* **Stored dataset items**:

★ ★ ★ ★ ★ ★ ★

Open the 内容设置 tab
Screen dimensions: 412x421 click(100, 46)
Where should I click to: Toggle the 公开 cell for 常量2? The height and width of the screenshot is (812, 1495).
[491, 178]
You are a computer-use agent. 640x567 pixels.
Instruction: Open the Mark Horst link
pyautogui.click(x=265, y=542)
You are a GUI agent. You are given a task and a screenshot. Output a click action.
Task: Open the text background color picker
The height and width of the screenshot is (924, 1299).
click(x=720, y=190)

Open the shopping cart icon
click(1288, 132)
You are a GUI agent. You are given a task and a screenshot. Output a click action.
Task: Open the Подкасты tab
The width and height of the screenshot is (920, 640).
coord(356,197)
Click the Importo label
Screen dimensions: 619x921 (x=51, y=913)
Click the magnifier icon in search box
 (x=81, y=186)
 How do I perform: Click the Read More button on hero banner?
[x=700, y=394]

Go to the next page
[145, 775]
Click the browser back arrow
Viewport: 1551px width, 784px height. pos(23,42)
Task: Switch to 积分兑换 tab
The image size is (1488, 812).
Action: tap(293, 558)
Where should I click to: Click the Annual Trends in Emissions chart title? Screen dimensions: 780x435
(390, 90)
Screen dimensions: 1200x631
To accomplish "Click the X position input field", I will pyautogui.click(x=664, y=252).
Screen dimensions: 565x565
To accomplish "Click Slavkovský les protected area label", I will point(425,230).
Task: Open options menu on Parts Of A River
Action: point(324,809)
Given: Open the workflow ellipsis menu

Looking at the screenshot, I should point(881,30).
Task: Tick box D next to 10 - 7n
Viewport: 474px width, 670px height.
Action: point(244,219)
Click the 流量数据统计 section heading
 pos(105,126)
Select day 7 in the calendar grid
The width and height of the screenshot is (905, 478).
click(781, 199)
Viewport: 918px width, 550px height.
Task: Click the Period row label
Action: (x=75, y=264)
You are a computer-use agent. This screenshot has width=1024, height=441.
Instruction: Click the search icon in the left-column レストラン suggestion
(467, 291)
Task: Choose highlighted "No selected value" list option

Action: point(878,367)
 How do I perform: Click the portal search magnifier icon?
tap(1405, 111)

★ ★ ★ ★ ★ ★ ★

* **Objective**: Return all of the entries above word for word, with nothing altered.

* **Problem solution**:
Open the 内容设置 tab
Screen dimensions: 412x421 click(100, 46)
Where should I click to: Toggle the 公开 cell for 常量2? The height and width of the screenshot is (812, 1495).
[491, 178]
You are a computer-use agent. 640x567 pixels.
Instruction: Open the Mark Horst link
pyautogui.click(x=265, y=542)
You are a GUI agent. You are given a task and a screenshot. Output a click action.
Task: Open the text background color picker
The height and width of the screenshot is (924, 1299).
click(x=720, y=190)

Open the shopping cart icon
click(1288, 132)
You are a GUI agent. You are given a task and a screenshot. Output a click action.
Task: Open the Подкасты tab
The width and height of the screenshot is (920, 640).
coord(356,197)
Click the Importo label
Screen dimensions: 619x921 (x=51, y=913)
Click the magnifier icon in search box
 (x=81, y=186)
 How do I perform: Click the Read More button on hero banner?
[x=700, y=394]

Go to the next page
[145, 775]
Click the browser back arrow
Viewport: 1551px width, 784px height. pos(23,42)
Task: Switch to 积分兑换 tab
The image size is (1488, 812).
Action: tap(293, 558)
Where should I click to: Click the Annual Trends in Emissions chart title? Screen dimensions: 780x435
(390, 90)
Screen dimensions: 1200x631
To accomplish "Click the X position input field", I will pyautogui.click(x=664, y=252).
Screen dimensions: 565x565
To accomplish "Click Slavkovský les protected area label", I will point(425,230).
Task: Open options menu on Parts Of A River
Action: point(324,809)
Given: Open the workflow ellipsis menu

Looking at the screenshot, I should point(881,30).
Task: Tick box D next to 10 - 7n
Viewport: 474px width, 670px height.
Action: point(244,219)
Click the 流量数据统计 section heading
 pos(105,126)
Select day 7 in the calendar grid
The width and height of the screenshot is (905, 478).
click(781, 199)
Viewport: 918px width, 550px height.
Task: Click the Period row label
Action: (x=75, y=264)
You are a computer-use agent. This screenshot has width=1024, height=441.
Instruction: Click the search icon in the left-column レストラン suggestion
(467, 291)
Task: Choose highlighted "No selected value" list option

Action: point(878,367)
 How do I perform: Click the portal search magnifier icon?
tap(1405, 111)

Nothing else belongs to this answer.